Rapid Pace of Improvements
Miniaturization causes prices to spiral downward, making the technology affordable for larger numbers of small businesses, local governments, schools, libraries, families, and individuals. During this decade alone, the cost of microprocessors has dropped sharply, as has the price of silicon-based computer memory. In 1991, the cost of the processing power required to perform a million instructions per second — or MIPS, a standard performance metric — was $230. By 1997, the cost of one MIPS’ worth of computing power was $3.42. As a result, today’s desktop and laptop computers pack the processing power equivalent to what would have been a supercomputer only a few chip-generations ago. Advances also continue at the high end of computing. State-of-the-art supercomputers can perform trillions of operations per second. Federal research in high-performance computing envisions machines within the next ten years that will be thousands of times more powerful, performing a quadrillion operations per second.

Vast increases in computing power have led scientists and engineers to tackle problems once considered beyond the limits of human study — such challenges as long-range weather forecasting, modeling thermonuclear explosions, simulating variations in aeronautical design, and designing new drugs. These efforts depend on improvements in computer software as well as hardware. Mathematics holds the key to the efficient trade-offs in processing speeds, message passing, and use of memory that make up programming code. Recent advances in this area of science have generated a proliferation of software for professional and everyday uses. In terms of economic impact, the software and computer services sector has more than doubled in size since 1990, growing to a $152 billion business by 1998 and roughly equaling the size of the computer hardware sector.

The industrialized world has integrated information technologies throughout almost all economic sectors and social institutions. We use IT when we listen to a weather forecast, enjoy music on a CD, or watch a movie on DVD. The free exchange of information made possible by the Internet has had a democratizing influence in other parts of the world, and small but innovative entrepreneurs now have opportunities to market their ideas on a worldwide scale that would have been impossible to imagine 20 years ago.
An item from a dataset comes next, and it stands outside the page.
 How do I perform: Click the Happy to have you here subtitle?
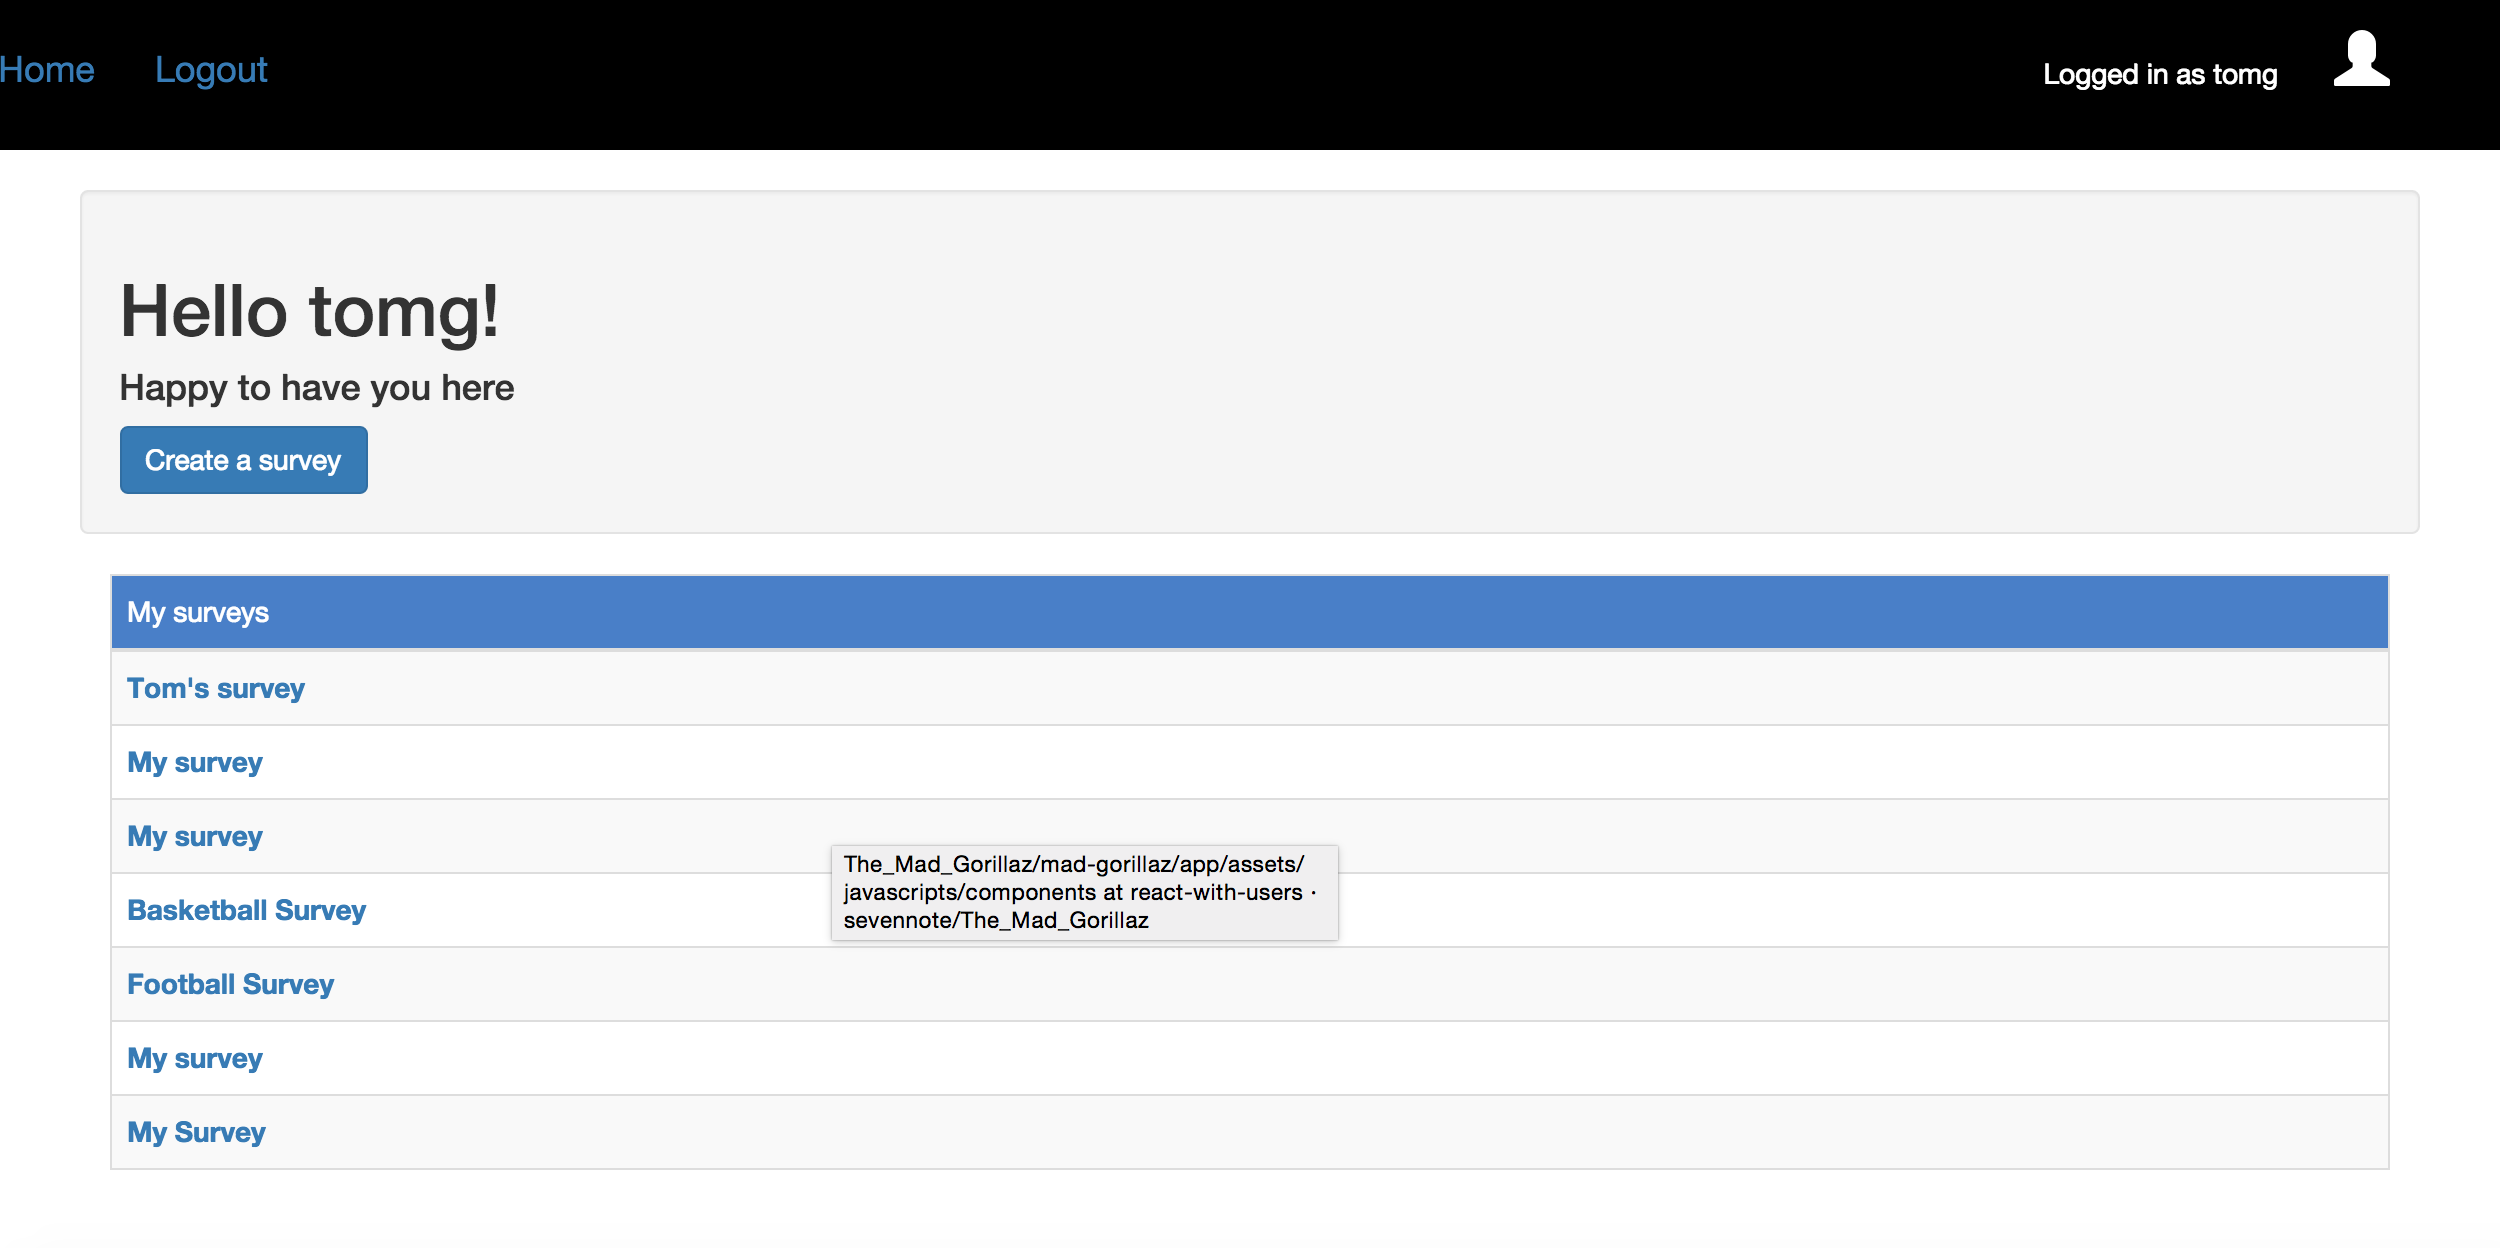tap(316, 388)
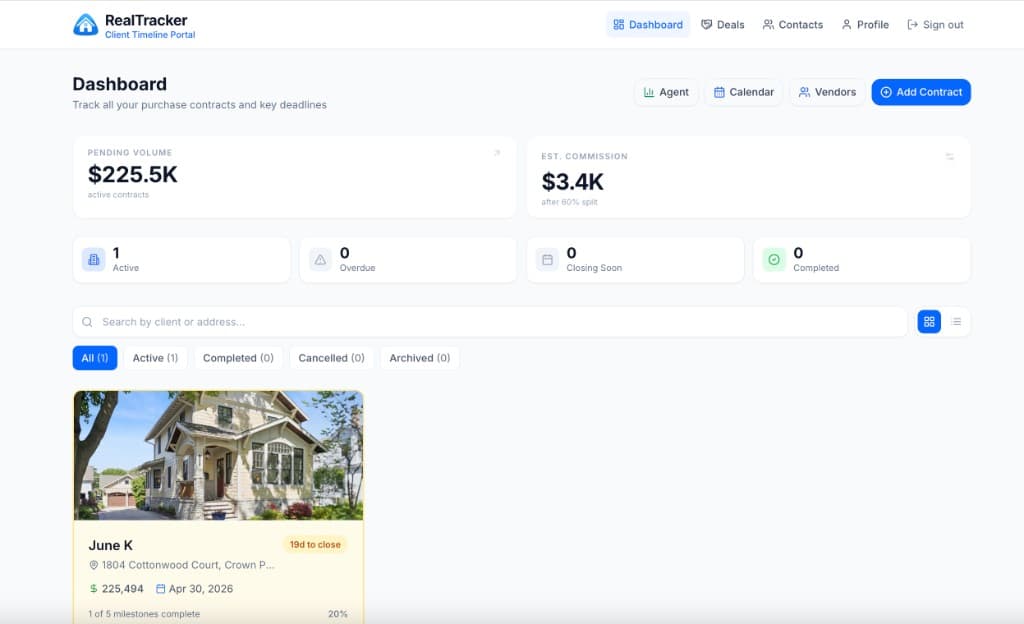The width and height of the screenshot is (1024, 624).
Task: Click the magnifying glass in the search bar
Action: point(88,322)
Libraries With Instant Access

Digital libraries will provide all Americans with unprecedented access to information.

A $30 million cooperative initiative of several Federal agencies will soon provide a national library of text, images, sound recordings, and other materials to every schoolchild (and all other Americans) with access to
the Internet. The library will include countless numbers of books that are in the public domain, such as the complete works of Shakespeare, Mark Twain, the Greek philosophers, and the Federalist Papers. In addition, children will have virtual access to such things
as the Apollo 11 command module, the Gettysburg battlefield, and Rose Kennedy’s personal tour of the John F. Kennedy birthplace.

Students and their teachers will also be able to find a digital library for math and science education as
part of the new initiative. The collection will include high-quality resources and provide hands-on, interactive content that makes math and science come alive and enables students to “learn by doing.”

Technology can help make America’s treasures available to all citizens. It will still be a thrill to visit Ellis Island in person, but those who can’t make the trip will still have online access to its immigration records. Poetry lovers will still want to own a personal copy of Dante’s Inferno, but every student who needs to read it will be able to download it instantly — and never have to pay an overdue fine!